The “god-father” of LDA, David Blei, recently published a tutorial on Bayesian Non-parametric Models, with one of his student. The whole tutorial is easy-reading and provides very clear overview of Bayesian Non-parametric Models. In particular, Chinese Restaurant Process (CRP) and Indian Buffet Process are discussed in a very intuitive way. For those who are interests in technical details about these models, this tutorial may be just a starting point and the Appendix points out several ways to discuss models more formally, including inference algorithms.
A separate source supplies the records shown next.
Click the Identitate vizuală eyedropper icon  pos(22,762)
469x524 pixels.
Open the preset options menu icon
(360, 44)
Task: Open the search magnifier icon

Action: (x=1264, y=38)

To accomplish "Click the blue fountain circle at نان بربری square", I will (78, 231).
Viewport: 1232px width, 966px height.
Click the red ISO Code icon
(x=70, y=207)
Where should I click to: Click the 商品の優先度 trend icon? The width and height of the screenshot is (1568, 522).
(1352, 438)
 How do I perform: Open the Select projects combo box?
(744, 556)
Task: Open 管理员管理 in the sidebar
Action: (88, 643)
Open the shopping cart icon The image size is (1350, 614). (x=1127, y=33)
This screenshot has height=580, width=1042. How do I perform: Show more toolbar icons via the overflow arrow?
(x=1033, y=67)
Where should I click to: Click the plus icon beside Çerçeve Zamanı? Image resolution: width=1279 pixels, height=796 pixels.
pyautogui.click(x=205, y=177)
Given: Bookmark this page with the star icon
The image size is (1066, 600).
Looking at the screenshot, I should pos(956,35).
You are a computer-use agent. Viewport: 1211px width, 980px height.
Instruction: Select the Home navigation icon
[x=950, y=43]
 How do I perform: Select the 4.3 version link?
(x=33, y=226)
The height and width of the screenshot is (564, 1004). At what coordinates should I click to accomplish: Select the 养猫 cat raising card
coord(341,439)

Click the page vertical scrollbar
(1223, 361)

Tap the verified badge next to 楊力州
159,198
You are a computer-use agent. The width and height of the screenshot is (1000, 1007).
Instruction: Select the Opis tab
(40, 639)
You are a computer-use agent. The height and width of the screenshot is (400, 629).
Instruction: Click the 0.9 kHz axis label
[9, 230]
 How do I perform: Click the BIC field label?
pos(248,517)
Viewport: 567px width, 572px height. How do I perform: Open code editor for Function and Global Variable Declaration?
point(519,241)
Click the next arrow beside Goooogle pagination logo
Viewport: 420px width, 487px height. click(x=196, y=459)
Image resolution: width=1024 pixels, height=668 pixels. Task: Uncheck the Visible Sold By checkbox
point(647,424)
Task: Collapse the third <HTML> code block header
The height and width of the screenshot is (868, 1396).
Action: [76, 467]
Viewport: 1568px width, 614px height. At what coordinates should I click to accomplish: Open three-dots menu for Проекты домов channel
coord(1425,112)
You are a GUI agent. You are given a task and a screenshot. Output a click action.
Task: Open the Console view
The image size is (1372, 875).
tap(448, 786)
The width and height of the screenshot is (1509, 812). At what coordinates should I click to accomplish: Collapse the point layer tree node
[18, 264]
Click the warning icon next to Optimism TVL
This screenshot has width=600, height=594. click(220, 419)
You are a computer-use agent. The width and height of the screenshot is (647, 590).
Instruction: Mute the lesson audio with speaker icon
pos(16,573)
One specific interesting property shown in this tutorial is the “*exchangeable*” property for CRP, which I wish to re-state as below.

Let \( c_{n} \) be the table assignment of the \(n\)th customer. A draw from CPR can be generated by sequentially assigning observations to classes with probability:

\[P(c_{n} = k | \mathbf{c}_{1:n-1}) = \begin{cases}

\frac{m_{k}}{n-1+\alpha}, & \mbox{if } k \leq \mathbf{K}_{+} \mbox{ (i.e., $k$ is a previously occupied table)} \\

\frac{\alpha}{n-1+\alpha}, & \mbox{otherwise (i.e., $k$ is the next unoccupied table)}

\end{cases}\]where \( m_{k} \) is the number of customers sitting at table \( k \), and \( \mathbf{K}_{+} \) is the number of tables for which \( m_{k} > 0 \). The parameter \( \alpha \) is called the concentration parameter. The CRP exhibits an important invariance property: The cluster assignments under this distribution are exchangeable. This means \( p(\mathbf{c}) \) is unchanged if the order of customers is shuffled.

Consider the joint distribution of a set of customer assignments \( c_{1:N} \). It decomposes according to the chain rule:

\[p(c_{1}, c_{2}, \cdots , c_{N}) = p(c_{1}) p(c_{2} | c_{1}) \cdots p(c_{N} | c_{1}, c_{2}, \cdots , c_{N-1}) \]where each terms comes from above equation. To show that this distribution is exchangeable, we will introduce some new notation. Let \( \mathbf{K}(c_{1:N}) \) be the number of groups in which these assignments place the customers, which is a number between 1 and \( N \). Let \( I_{k} \) be the set of indices of customers assigned to the \(k\)th group, and let \( N_{k} \) be the number of customers assigned to that group. Now, for a particular group \( k \) the joint probability of all assignments in this group is:

\[ \frac{\alpha}{I_{k,1}-1+\alpha} \frac{1}{I_{k,2}-1+\alpha} \frac{2}{I_{k,3}-1+\alpha} \cdots \frac{N_{k}-1}{I_{k,N}-1+\alpha} \]where each term in the equation represents a customer. The numerator can be re-written as \( \alpha (N_{k}-1)!\). Therefore, we have:

\[ p(c_{1}, c_{2}, \cdots , c_{N}) = \prod_{k=1}^{K} \frac{\alpha (N_{k}-1)!}{(I_{k,1}-1+\alpha)(I_{k,2}-1+\alpha)\cdots (I_{k,N_{k}}-1+\alpha)} \]Finally, notice that the union of \( \mathbf{I}_{k} \) across all groups \(k\) identifies each index once, because each customer is assigned to exactly one group. This simplifies the denominator and let us write the joint as:

\[ p(c_{1}, c_{2}, \cdots , c_{N}) = \frac{\alpha^{K} \prod_{k=1}^{K} (N_{k}-1)! }{\prod_{i=1}^{N} (i-1+\alpha)} \]This equation only depends on the number of groups \(\mathbf{K}\) and the size of each group \(\mathbf{N}_{k}\).